* DIRECTIVE
From the data below, keep only the lines that contain the string "screenshot". Matching is case-sensitive.

* INFORMATION PROVIDED

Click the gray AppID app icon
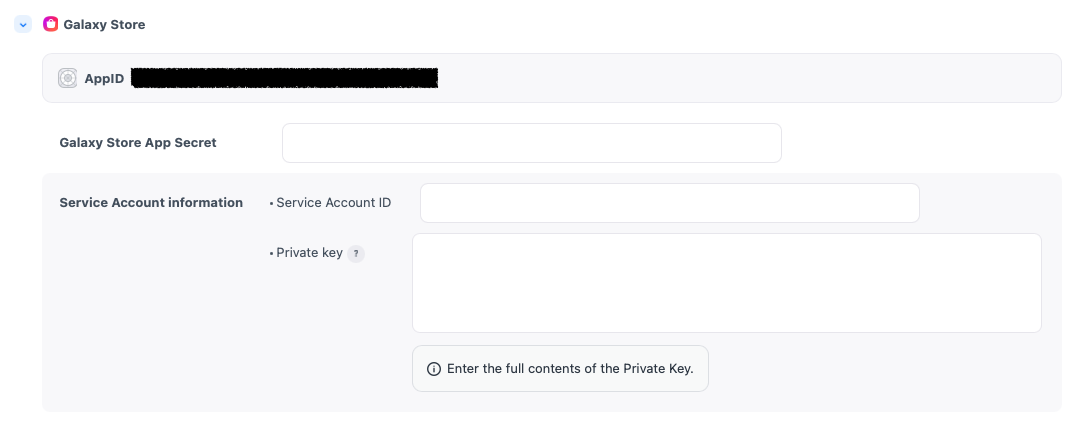The image size is (1074, 421). point(68,78)
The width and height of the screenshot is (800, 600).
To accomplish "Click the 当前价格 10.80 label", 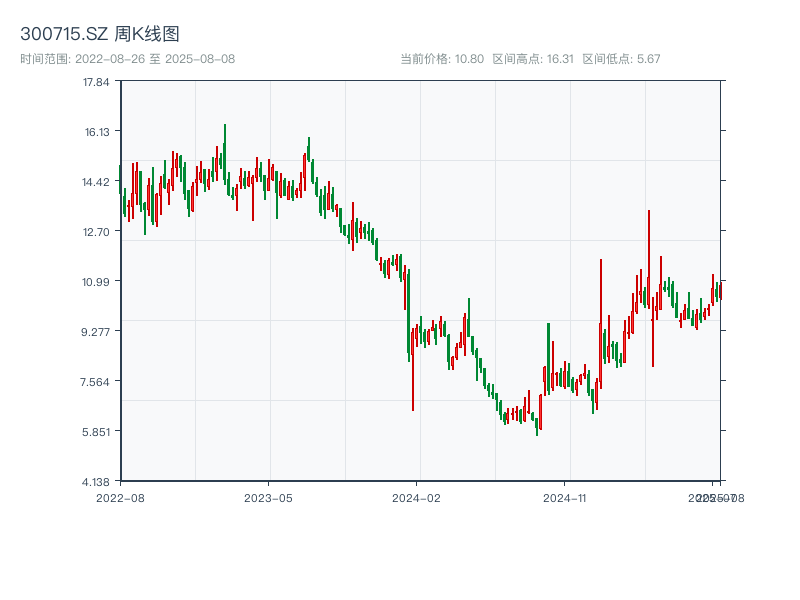I will [x=442, y=59].
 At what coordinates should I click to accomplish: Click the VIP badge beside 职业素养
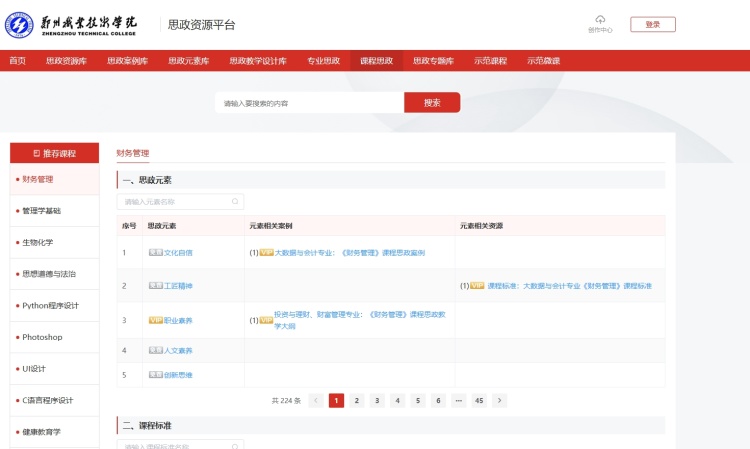pos(155,320)
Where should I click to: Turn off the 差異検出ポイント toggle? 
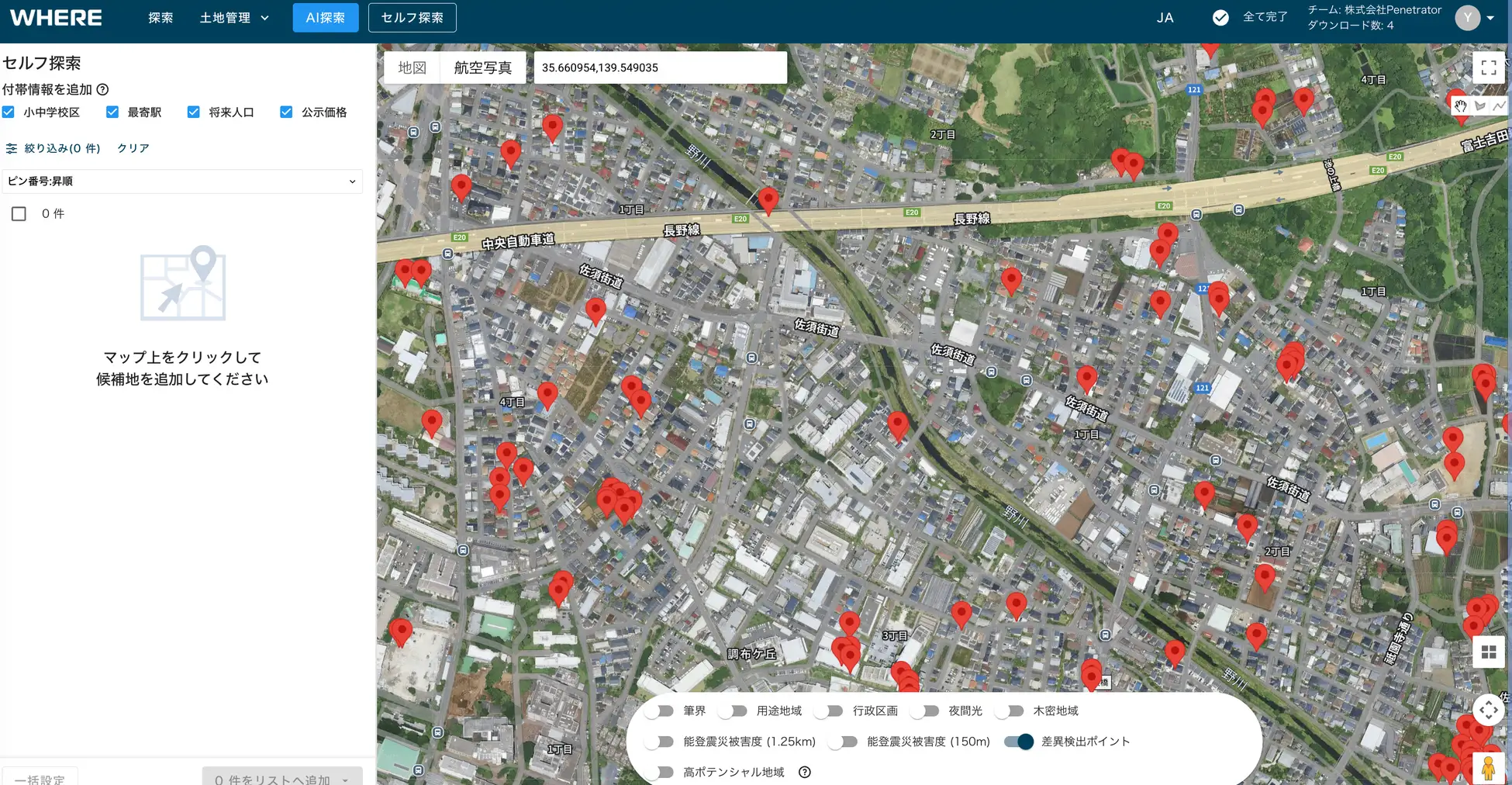pyautogui.click(x=1019, y=742)
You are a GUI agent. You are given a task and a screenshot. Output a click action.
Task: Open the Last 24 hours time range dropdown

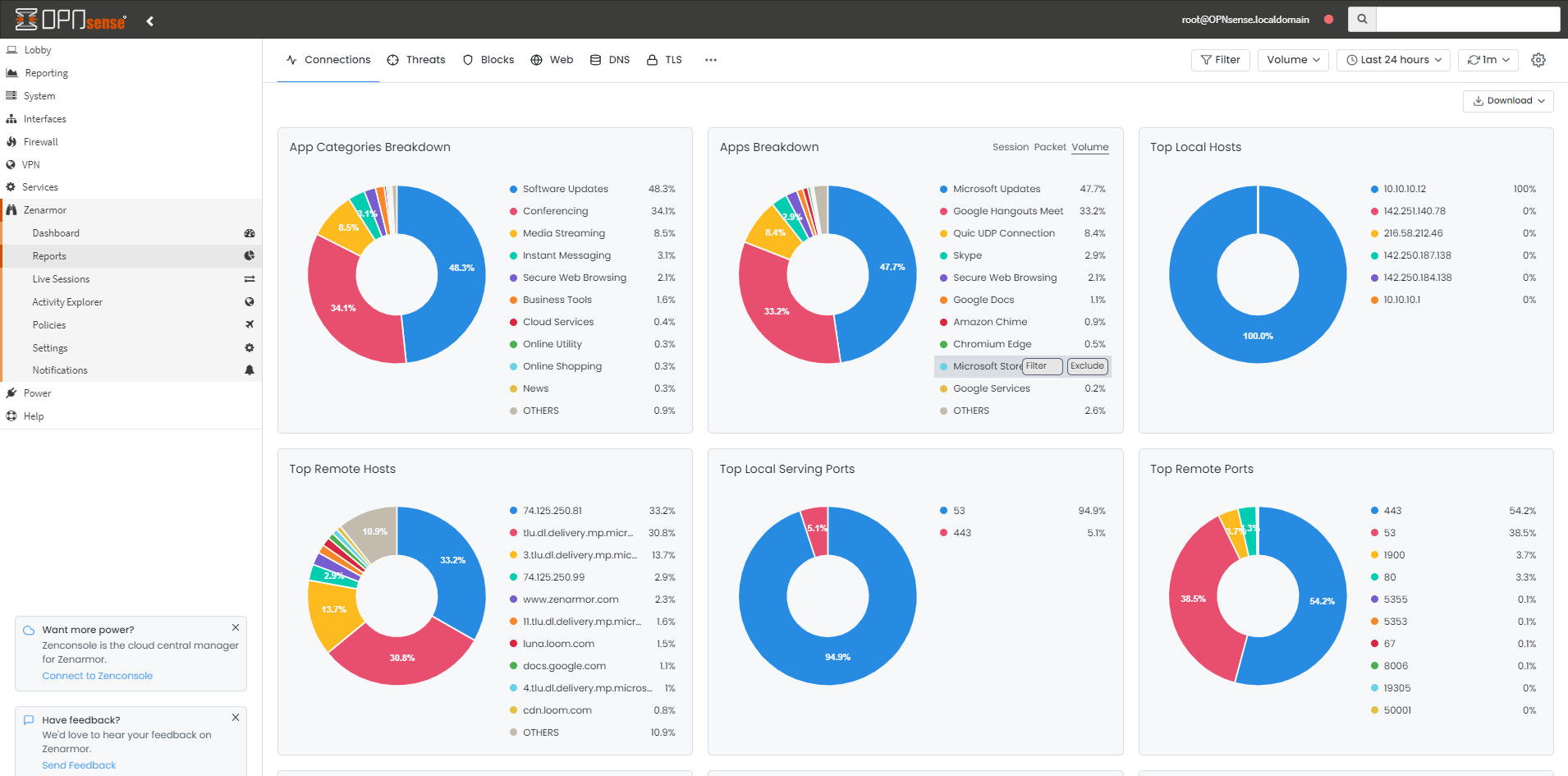tap(1392, 59)
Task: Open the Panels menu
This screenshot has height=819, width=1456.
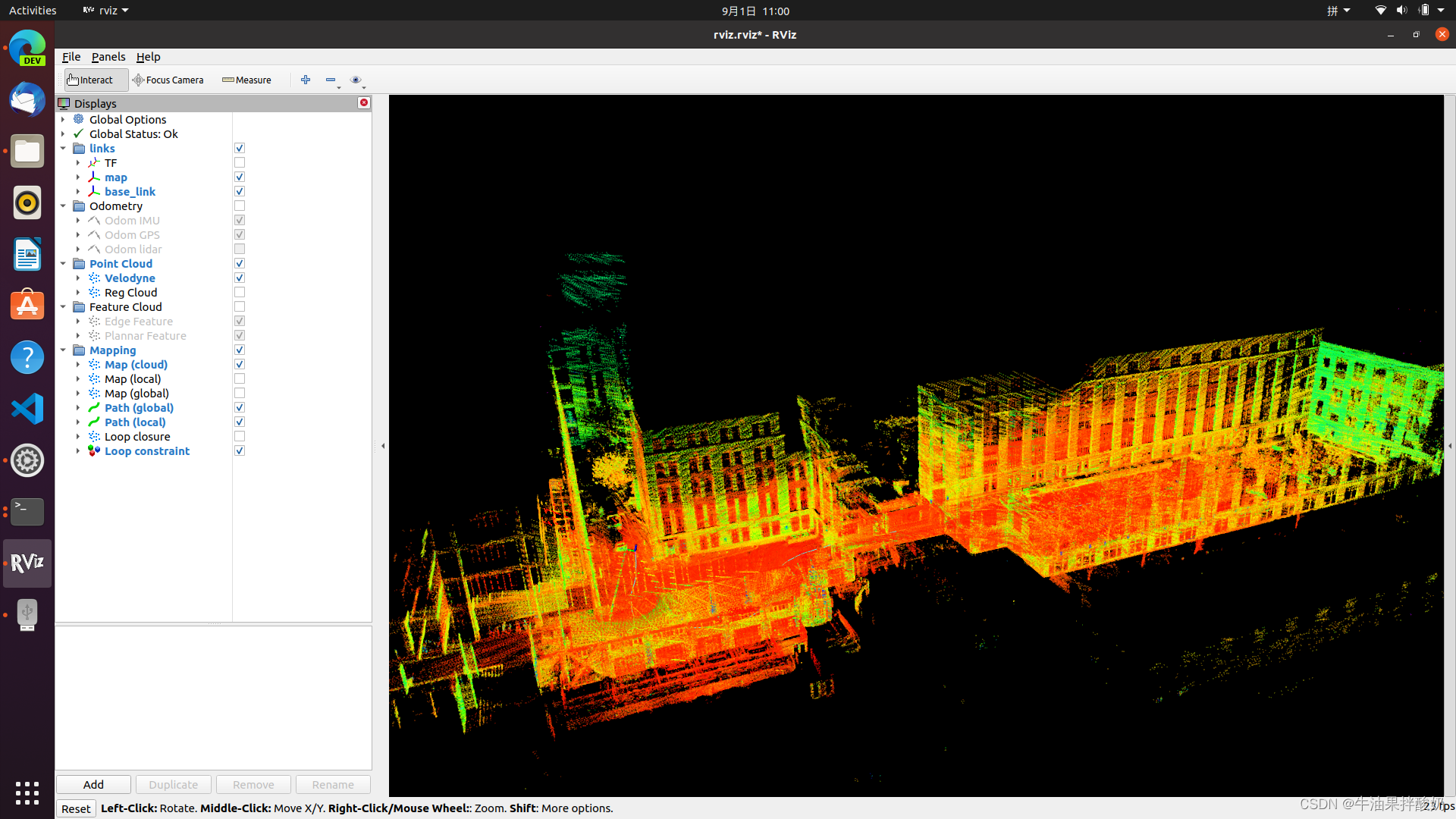Action: coord(108,57)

* TASK SOLUTION
The width and height of the screenshot is (800, 600).
You are a GUI agent. You are given a task and a screenshot. Output a click action.
This screenshot has height=819, width=1456.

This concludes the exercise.